Hopefully I won’t be sitting and waiting all day, because all I want to do is get moving and accomplish, and if you know me then you know the inactivity is similar to trying to cage lightning…. it’s not wise!

Posted in Musings and Mutterings

Can you guess who this is?


Up and about early today. My daughter’s alarm clock goes off at least 6 times every morning and some days I just can’t ignore it, so this morning I got up, made some coffee, breakfast, did all the dishes, made a pan of lasagna and answered all my email by 7:25. Now what?? I guess I can catch up on the news from overnight, read some blogs and start my work day although Thursday’s are my long day and I don’t finish until about 10:00pm.

I started painting my bedroom yesterday. I’ve had a cold that I’ve been ignoring but when I was bending over to open and move around paint cans, the pressure was rough. I let out a groan and my son started teasing me about getting old. I think it’s only just beginning to dawn on him that I am 24 years older than him and what that really means. Anyway, I wasn’t the one- 15 minutes later- who was complaining about his back hurting and making noises about his body hurting! I told him he was getting old, too! Just because I don’t ride as many roller coasters as I used to, don’t put me out of commission so quickly!!

My bedroom has never had more than the builders grade paint on it for over 22 years. This means I have to seal the walls with a primer. Ugh. I hate the primer color – a rose mauve- but I know it’s temporary. Still, with my new furniture due to arrive on Monday I see my weekend activities very clearly defined for me. Paint, paint, paint and um…. paint. Yeah.. that seems about right. Still, I’m excited to FINALLY be putting my room in order!

Sean moves home this weekend. We are looking forward to seeing him around again. He brings such an energy to the house and Libby has really missed her brother. Welcome back, Sean. How long will you be staying?? 😉

Posted in Musings and Mutterings

Taxing Day


Today was the official day to submit your taxes, even though I did hear that if you lived in this area they would actually give you until Thursday because of the storms. I’m not really sure why storms, late in the season, would be a good reason to extend the tax deadline by another two days when there had been virtually 2.5 other months to prepare your taxes, but who am I to decide? I did my taxes long ago and have already gotten back my meager refund (no complaining here, that’s the way it’s *supposed* to work. Uncle Sam doesn’t pay me any interest, why should I loan him my money for free??) and I’ve spent it on a new mattress and some paint for my room. That’s right folks, I reinvested it right away! My back is happier already.

The above picture is someones coin balancing creation. Must have taken a patient and steady hand to create something like that.

The other taxing issue has been all the media about the VA. tragedy. Like Cheryl, I turned off the media yesterday. I’ve read news about the gunman and kept up with the latest- meaning the new developments- but I don’t need to hear the popping of gunfire from a cell phone camera and I certainly don’t need to hear the repetitive hype over and over again. It’s like an old Don Henley song….

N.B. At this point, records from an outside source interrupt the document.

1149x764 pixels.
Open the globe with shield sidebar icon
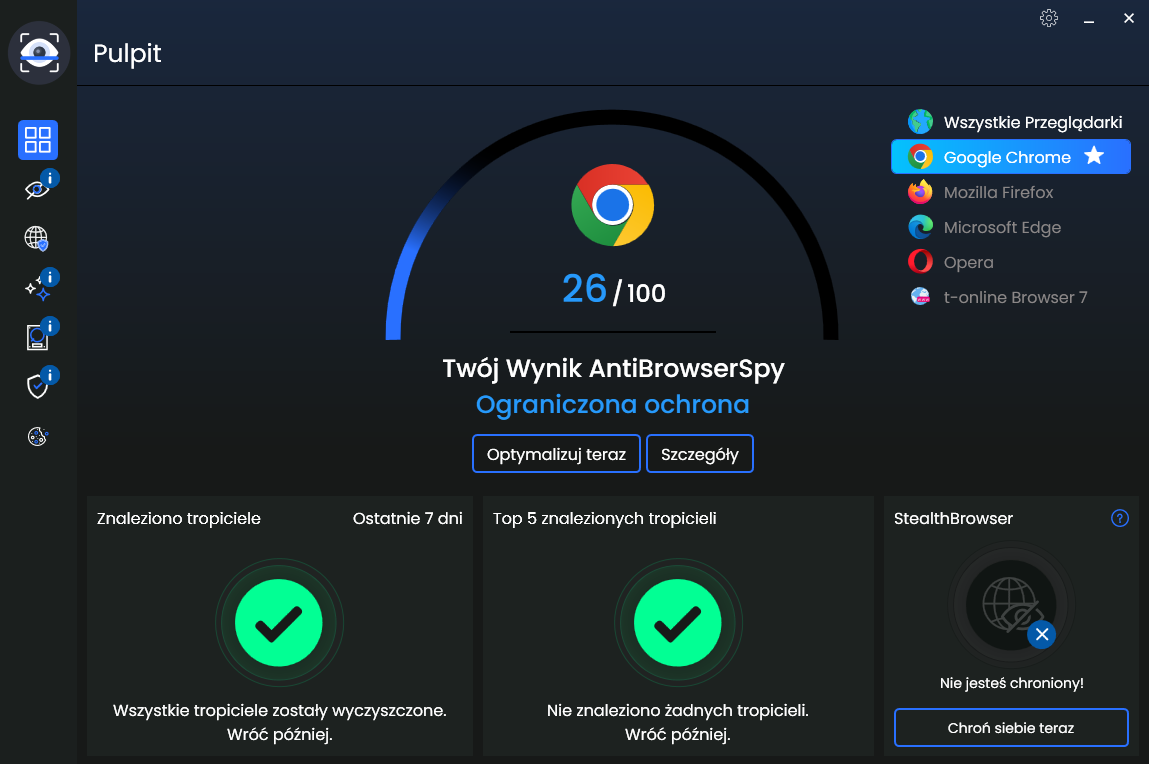(37, 238)
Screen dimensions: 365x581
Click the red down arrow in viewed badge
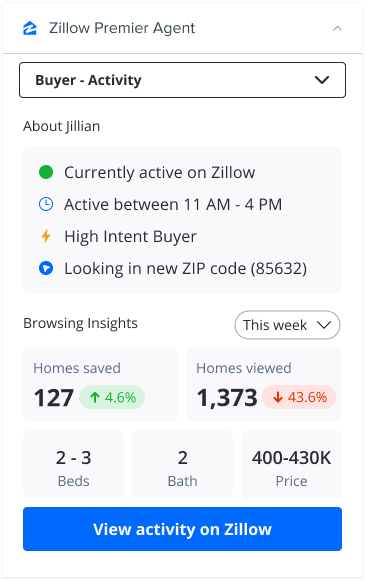click(x=278, y=398)
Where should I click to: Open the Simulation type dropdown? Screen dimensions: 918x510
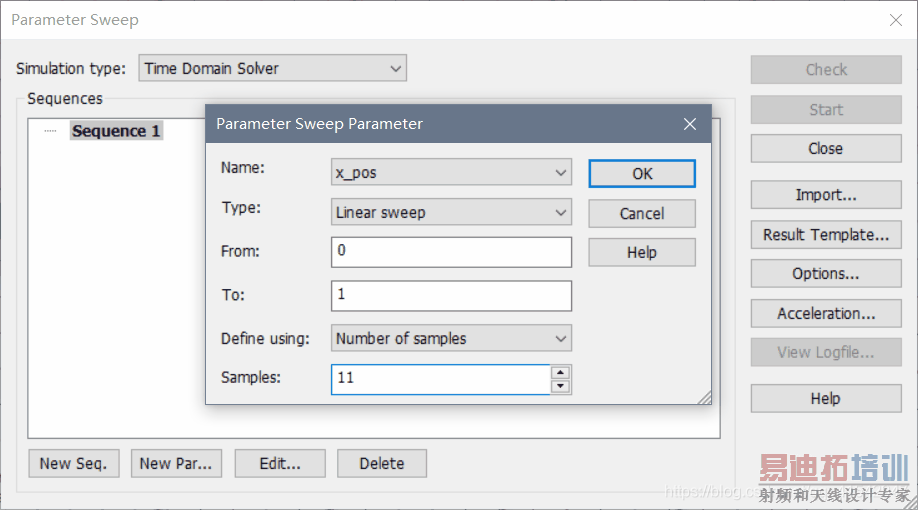(272, 68)
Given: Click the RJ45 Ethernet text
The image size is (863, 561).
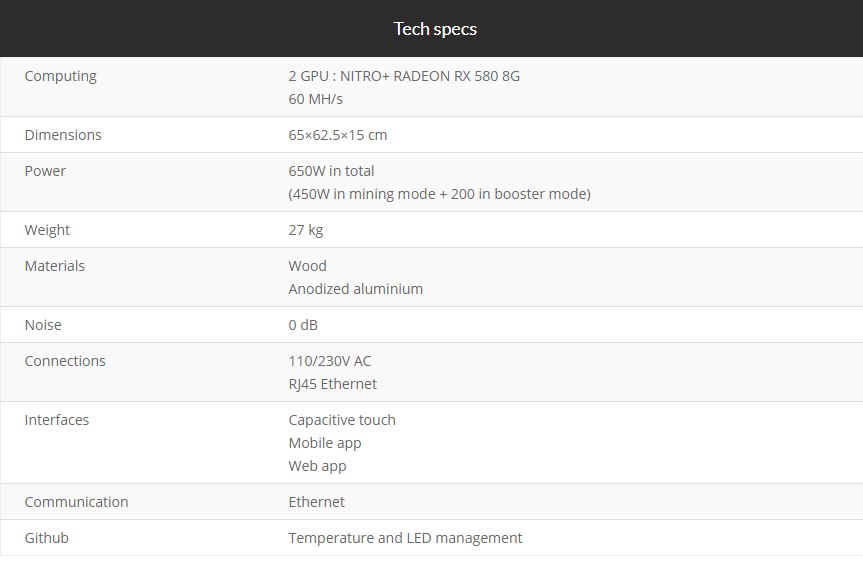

We got the bubble-headed-bleach-blonde who
Comes on at five
She can tell you bout the plane crash with a gleam
In her eye
Its interesting when people die-
Give us dirty laundry

Can we film the operation?
Is the head dead yet?
You know, the boys in the newsroom got a
Running bet
Get the widow on the set!
We need dirty laundry

You dont really need to find out whats going on
You dont really want to know just how far its gone
Just leave well enough alone
Eat your dirty laundry

Some good news would be welcome now and then… we don’t need hours and hours of bad news. Someone once told me that it’s news because it’s unusual.. if it were the norm, it wouldn’t be worth airing.